Roman empress
- Tenure: 337 – c. 352/353
- Died: before August 353
- Spouse: Constantius II
- Dynasty: Constantinian
- Father: Julius Constantius
- Mother: Galla

= Julius Constantius's daughter =

Roman empress from 337 to 353

A daughter of Julius Constantius and Galla, of unknown name, (Note: Her name was probably Galla, Julia or Constantia, the names of her parents.) was Roman empress as the first wife of Constantius II.

==Family==
She is mentioned in the "Letter To The Senate And People of Athens" by Emperor Julian to have been a sister of Constantius Gallus. When mentioning the execution of Gallus by orders of Constantius II, Julian lists the several ways the two men were related. "Constantius gave over to his most inveterate enemies, his own cousin, the Caesar, his sister's husband, the father of his niece, the man whose own sister he had himself married in earlier days".

Gallus was a son of Julius Constantius and his first wife Galla. She is assumed to be a full sister of Gallus. Julius Constantius was a son of Constantius Chlorus and Flavia Maximiana Theodora. He was a paternal half-brother of Constantine I. Constantine died in 337 and several of his relatives were killed shortly thereafter, including Julius Constantius. The event is reported in the "History of the Arians" (358) by Athanasius of Alexandria, in a denunciation of Constantius II. "The common feelings of humanity could not induce him to spare even his own kindred… he commiserated not the sufferings of his father-in-law, though he had married his daughter…" Though Constantius had two later marriages, this is considered a reference to Julius Constantius.

A brother is considered to have been assassinated with their father in 337. Julian the Apostate was a younger, paternal half-brother to this Empress.

==Marriage==
Her marriage to Constantius seems to be recorded in the Life of Constantine by Eusebius of Caesarea. "On the completion of the thirtieth year of his [Constantine's] reign he solemnized the marriage of his second son [Constantius II], having concluded that of his first-born long before. This was an occasion of great joy and festivity, the emperor himself attending on his son at the ceremony, and entertaining the guests of both sexes, the men and women in distinct and separate companies, with sumptuous hospitality. Rich presents likewise were liberally distributed among the cities and people." The marriage can be estimated to 335 or 336. Constantine I had been declared emperor in 306.
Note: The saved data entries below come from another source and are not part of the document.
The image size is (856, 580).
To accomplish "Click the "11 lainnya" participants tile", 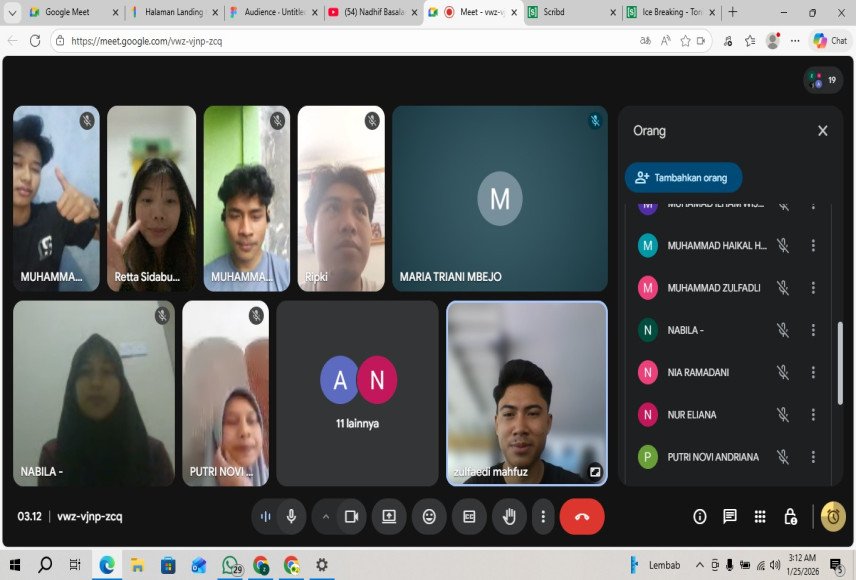I will 358,393.
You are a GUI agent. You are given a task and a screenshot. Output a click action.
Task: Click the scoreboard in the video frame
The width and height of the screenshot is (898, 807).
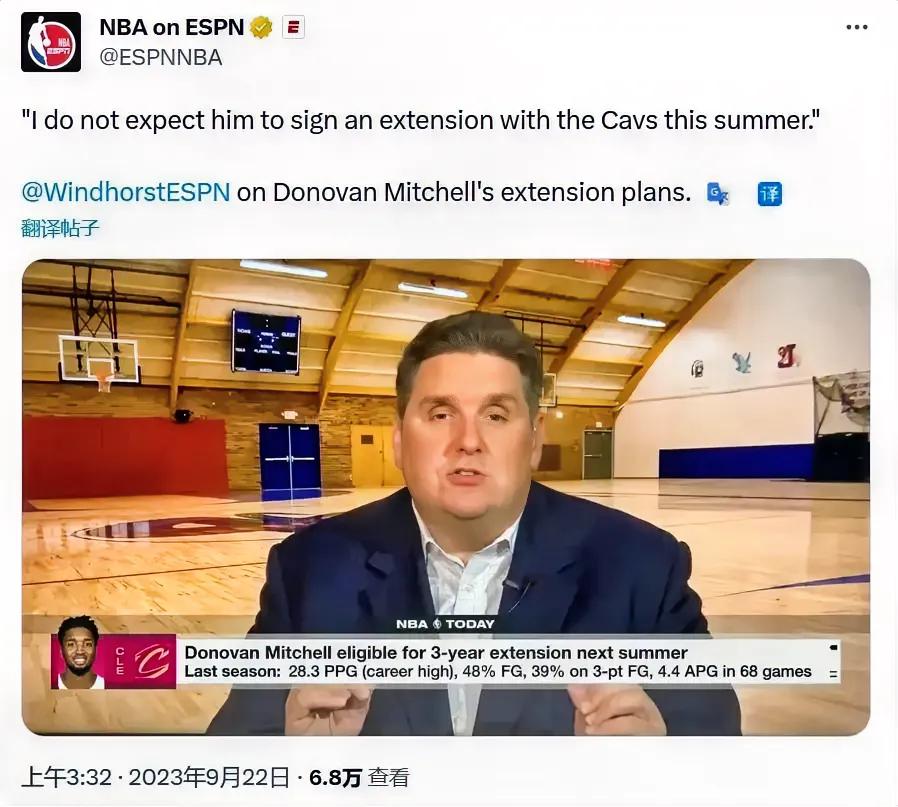pos(266,342)
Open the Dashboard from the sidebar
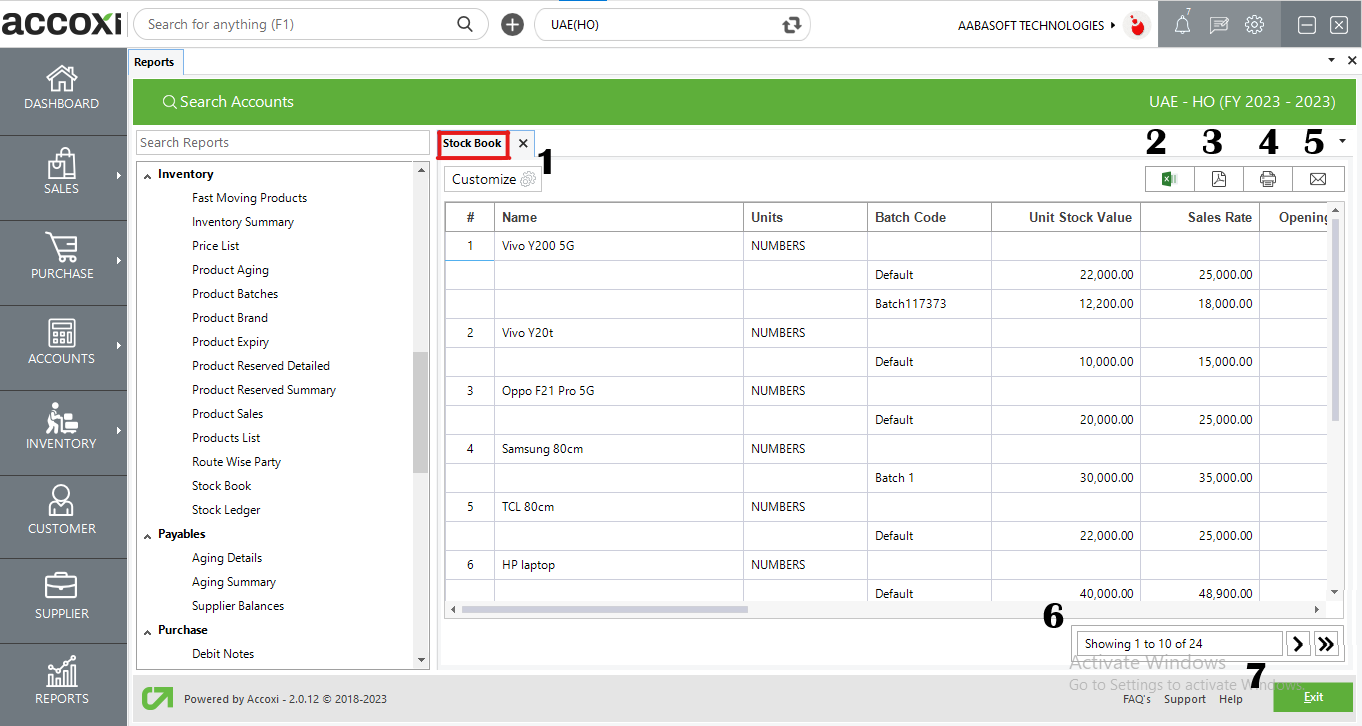 point(62,88)
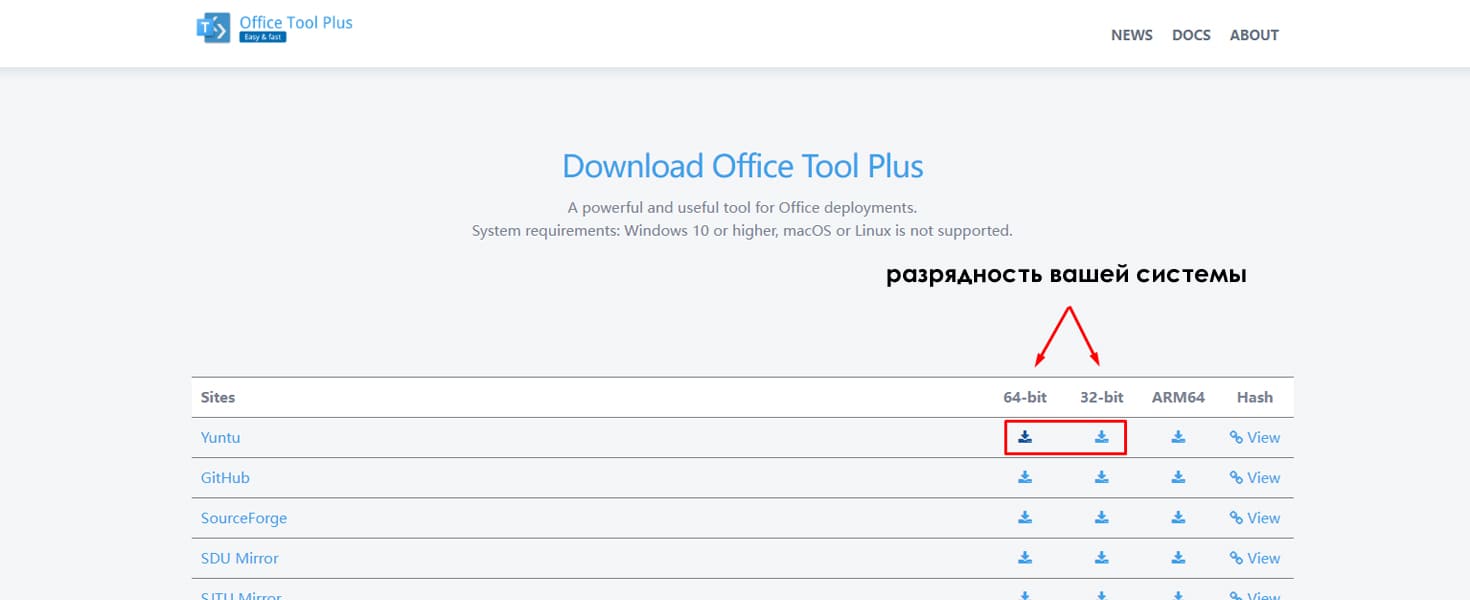
Task: Open the DOCS page
Action: point(1191,35)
Neither her name nor the time of her death appear in surviving sources. Thomas M. Banchich, a modern historian, points that "her passing may have facilitated Gallus' fall in 353/4". The "Panegyric In Honour Of Eusebia" by Julian the Apostate places the marriage of Eusebia, second wife of Constantius, prior to the defeat of rival emperor Magnentius. Magnentius was dead by August, 353. The marriage of Constantius and Eusebia may have occurred earlier in the year.